Madge was shocked to see that many of the shops on her way back to the family house were boarded up, if not blasted to bits. She looked around in horror and clutched her suitcase with white knuckles as she came to the streets on which she’d grown up. In a nearby road there was a space where Mrs Hanley’s house should have been.
Madge stumbled on rubble as she walked towards her childhood home and, finally, stood in shock. The brick walls were still standing, albeit almost completely blackened, but the front door was open and some windows had been blown in. Madge felt a lump in her throat as she thought of all the happy times they’d had there as a family, before Dad had died. She peered into where the window had been and there, on the dust-coated piano, were her mother’s brown leather gloves, a treasured gift from husband Charles.

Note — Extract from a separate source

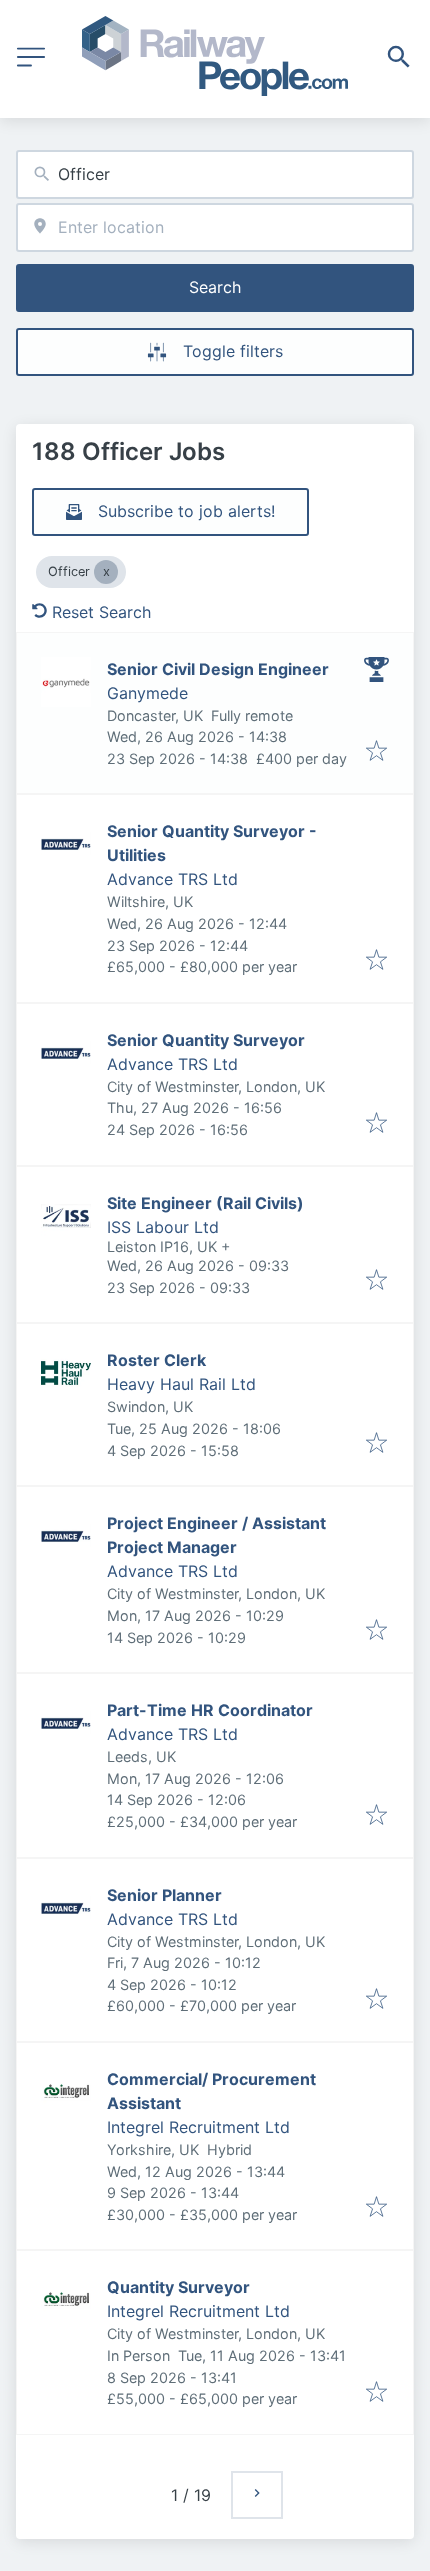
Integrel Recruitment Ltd (198, 2127)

Madge stood outside the blast-damaged house as she remembered how Dad told the sisters that he had bought a special present for Mum’s birthday. After being sworn to secrecy the girls were allowed to see the gift that turned out to be the gloves, which he had bought at a shop near Dover Priory station.
‘Your Mum has lovely soft hands,’ he told the girls, ‘and these gloves will keep them warm in the winter.’
One by one the girls had been allowed to try on the gloves and they’d all laughed when Doreen’s tiny hands and wrists completely disappeared from view when Dad helped her to put them on.
‘They are so soft and smell really nice,’ Doris had said in awe.
Mum will be absolutely delighted when I hand these over to her in High Wycombe, Madge said to herself. Especially as they were the last gift from Dad before he died. She tiptoed gingerly through the wreckage, picked up the gloves and took one last look around the home that would never be quite the same again.